The lawsuit was filed by the World Organization for Human Rights USA. "Yahoo is guilty of 'an act of corporate irresponsibility,' said Morton Sklar, then the Executive Director of the group. 'Yahoo had reason to know that if they provided China with identification information that those individuals would be arrested."

In 2006, Yahoo! executives had testified before the House Committee on Foreign Affairs that the company was unaware of the nature of the charges against Shi Tao when it gave his personal information to the Chinese government. However, in the course of the litigation, new evidence came to light that Yahoo! knew what the charges against Shi Tao were and disclosed his identity anyway.

In November 2007, Yahoo! was called back to Congress to testify about its actions in China before the bi-partisan House Committee on Foreign Affairs.

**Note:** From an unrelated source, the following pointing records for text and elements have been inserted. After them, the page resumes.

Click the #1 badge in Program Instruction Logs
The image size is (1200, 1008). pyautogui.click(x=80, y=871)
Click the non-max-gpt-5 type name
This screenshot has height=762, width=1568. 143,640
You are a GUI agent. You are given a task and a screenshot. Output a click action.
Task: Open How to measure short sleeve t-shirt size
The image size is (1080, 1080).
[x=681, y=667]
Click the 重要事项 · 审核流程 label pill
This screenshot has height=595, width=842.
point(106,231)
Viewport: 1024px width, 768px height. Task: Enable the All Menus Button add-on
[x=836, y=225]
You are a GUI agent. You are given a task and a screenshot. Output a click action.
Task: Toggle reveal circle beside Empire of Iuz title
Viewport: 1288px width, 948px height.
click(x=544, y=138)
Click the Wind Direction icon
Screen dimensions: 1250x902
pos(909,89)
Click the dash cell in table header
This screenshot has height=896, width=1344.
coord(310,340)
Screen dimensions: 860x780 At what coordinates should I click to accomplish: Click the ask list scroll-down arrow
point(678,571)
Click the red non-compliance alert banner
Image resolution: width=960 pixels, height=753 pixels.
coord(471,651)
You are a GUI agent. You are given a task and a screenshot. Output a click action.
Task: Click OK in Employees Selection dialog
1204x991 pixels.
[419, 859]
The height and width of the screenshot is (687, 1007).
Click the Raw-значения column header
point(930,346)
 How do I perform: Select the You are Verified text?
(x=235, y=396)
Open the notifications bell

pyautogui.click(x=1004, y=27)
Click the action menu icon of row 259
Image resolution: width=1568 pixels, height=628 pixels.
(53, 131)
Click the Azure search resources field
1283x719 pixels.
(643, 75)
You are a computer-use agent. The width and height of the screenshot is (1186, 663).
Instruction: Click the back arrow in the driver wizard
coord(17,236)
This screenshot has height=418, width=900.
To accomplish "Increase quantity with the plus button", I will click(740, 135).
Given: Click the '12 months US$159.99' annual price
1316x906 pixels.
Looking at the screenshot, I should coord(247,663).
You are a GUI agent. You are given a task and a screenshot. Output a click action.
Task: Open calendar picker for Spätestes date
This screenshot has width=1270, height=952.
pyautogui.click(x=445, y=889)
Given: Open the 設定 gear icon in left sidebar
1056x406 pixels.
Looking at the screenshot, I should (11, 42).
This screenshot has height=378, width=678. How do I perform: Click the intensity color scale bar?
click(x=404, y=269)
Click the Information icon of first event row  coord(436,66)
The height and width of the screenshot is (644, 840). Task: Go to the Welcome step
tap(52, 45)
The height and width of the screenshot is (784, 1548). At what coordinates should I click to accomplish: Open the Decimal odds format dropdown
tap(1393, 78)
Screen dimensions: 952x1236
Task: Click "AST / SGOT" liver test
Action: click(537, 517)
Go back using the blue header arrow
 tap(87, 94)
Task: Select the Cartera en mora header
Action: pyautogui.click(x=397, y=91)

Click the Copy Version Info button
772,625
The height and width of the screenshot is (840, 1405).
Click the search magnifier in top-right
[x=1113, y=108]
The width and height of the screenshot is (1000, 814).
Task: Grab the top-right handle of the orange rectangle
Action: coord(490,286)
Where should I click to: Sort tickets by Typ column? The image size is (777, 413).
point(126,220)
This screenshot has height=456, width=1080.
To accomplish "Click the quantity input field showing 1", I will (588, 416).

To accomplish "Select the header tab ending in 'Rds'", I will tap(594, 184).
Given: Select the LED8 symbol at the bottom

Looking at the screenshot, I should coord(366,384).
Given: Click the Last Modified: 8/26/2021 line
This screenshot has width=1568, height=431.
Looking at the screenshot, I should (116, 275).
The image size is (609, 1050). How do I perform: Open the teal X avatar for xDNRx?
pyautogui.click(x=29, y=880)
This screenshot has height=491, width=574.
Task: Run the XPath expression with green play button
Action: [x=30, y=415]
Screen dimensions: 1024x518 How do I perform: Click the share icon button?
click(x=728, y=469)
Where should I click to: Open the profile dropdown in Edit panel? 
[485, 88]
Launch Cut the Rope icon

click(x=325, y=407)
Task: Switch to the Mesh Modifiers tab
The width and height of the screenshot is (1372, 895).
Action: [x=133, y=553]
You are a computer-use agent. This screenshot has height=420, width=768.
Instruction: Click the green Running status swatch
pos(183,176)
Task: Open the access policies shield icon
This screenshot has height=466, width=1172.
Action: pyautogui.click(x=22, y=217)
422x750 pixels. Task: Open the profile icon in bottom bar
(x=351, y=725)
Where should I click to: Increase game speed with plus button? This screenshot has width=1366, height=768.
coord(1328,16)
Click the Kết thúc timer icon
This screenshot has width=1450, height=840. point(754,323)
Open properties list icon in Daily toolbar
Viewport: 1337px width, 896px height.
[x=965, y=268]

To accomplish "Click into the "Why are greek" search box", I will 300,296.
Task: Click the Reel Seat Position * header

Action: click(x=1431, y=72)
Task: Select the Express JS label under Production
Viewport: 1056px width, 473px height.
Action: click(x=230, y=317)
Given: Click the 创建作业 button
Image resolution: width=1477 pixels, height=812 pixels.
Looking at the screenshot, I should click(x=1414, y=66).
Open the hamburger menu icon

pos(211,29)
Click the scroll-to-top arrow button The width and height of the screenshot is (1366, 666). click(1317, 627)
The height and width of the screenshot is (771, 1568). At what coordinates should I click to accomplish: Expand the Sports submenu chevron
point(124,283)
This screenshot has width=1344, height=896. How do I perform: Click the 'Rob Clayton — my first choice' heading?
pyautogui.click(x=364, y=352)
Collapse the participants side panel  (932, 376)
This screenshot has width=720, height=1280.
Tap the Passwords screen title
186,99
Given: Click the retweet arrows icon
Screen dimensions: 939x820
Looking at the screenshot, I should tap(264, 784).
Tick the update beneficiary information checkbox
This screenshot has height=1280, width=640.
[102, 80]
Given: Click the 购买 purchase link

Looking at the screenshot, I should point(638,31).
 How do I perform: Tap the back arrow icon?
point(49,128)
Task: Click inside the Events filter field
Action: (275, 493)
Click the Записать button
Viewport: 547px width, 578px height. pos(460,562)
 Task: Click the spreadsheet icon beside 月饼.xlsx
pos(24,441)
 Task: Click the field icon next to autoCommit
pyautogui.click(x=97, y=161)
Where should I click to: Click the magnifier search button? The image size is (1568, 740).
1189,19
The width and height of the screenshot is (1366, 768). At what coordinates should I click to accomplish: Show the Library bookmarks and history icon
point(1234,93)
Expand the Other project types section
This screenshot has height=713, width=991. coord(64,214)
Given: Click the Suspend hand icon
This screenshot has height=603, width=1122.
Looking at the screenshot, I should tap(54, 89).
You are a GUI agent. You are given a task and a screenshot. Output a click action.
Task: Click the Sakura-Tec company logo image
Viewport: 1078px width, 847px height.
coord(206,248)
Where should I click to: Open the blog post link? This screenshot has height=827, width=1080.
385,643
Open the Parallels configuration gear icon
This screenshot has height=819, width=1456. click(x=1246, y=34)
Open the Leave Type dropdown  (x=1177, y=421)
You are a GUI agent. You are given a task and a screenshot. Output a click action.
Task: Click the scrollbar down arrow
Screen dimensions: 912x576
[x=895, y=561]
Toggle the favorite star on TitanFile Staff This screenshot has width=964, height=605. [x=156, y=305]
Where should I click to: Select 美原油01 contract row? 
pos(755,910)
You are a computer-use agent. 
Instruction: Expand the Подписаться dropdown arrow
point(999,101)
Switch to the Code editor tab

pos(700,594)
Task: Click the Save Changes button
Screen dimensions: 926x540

The plaintiffs’ families traveled from China to bear witness as the Committee questioned Yahoo!’s executives. Referencing the discrepancy between Yahoo!’s leaders’ testimony in 2006 and the new evidence, the Committee Chair, Representative Tom Lantos, said Yahoo!’s failure to correct the record was inexcusably negligent behavior at best and deliberately deceptive behavior at worst.

Rep. Lantos then told CEO Jerry Yang and General Counsel Michael Callahan to beg forgiveness from the families of the detainees. Both men turned and bowed to the women, and publicly apologized. One week later, Yahoo! and the family settled the lawsuit.

Shi Tao and Wang Xiaoning remain in prison.

==Pincus v. Yahoo! Inc.==
Pincus v. Yahoo! Inc., 13-cv-05326, was a lawsuit filed in the United States District Court for the Northern District of California in San Jose, California. Brian Pincus was seeking a class-action suit to represent non-Yahoo customers whose email address was intercepted by Yahoo! who allegedly targets ads to increase its revenue.